Scurrying around during New York this Fashion Week, it was hard to miss supermodel Frankie Rayder's denim-clad derrière riding a motorcycle down a remote, tree-lined road. The BLK DNM posters featuring Rayder had materialized overnight, looking sleek next to tattered concert promotions and liquor advertisements. Each of the brand's five campaigns to date has, in fact, been placed this way. The guerilla vibe is not unfounded; designer and founder Johan Lindeberg got the idea from political protest posters in Sweden during the 1960s and '70s. In practice, the proliferation of the poster-sized images on the city's streets makes for a self-evident statement that bigger is not always better—and maintains that there is power in numbers.
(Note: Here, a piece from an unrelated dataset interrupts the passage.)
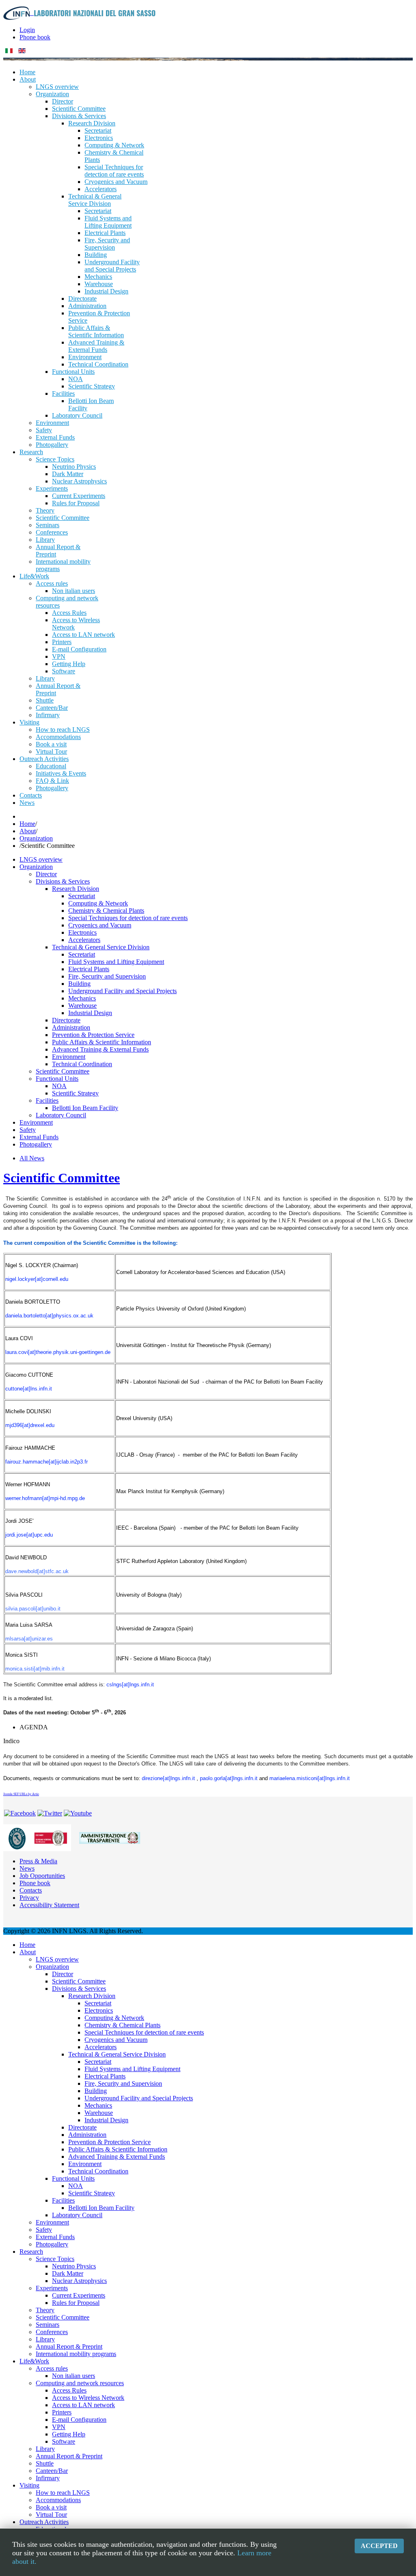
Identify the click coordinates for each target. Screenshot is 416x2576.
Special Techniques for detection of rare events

As for the BLK DNM woman, Lindeberg sees her as an extension of the freedom and autonomy the protest posters represented. "It's a woman who has strength. Instead of facing you, they are going their own way," he explains. Lindeberg photographs all of the advertisements himself, and he is determined that the woman herself should serve as the inspiration, while the concept follows. "I'm not starting with a specific scene in mind. As I collaborate with these women, I think about them as I create the final product."
And why put Rayder on a motorcycle? To Lindeberg, it was obvious. "A woman on a motorcycle connotes independence. She's not behind her boyfriend. She is riding by herself, in control of her own journey. Frankie Rayder has that strength that I look for."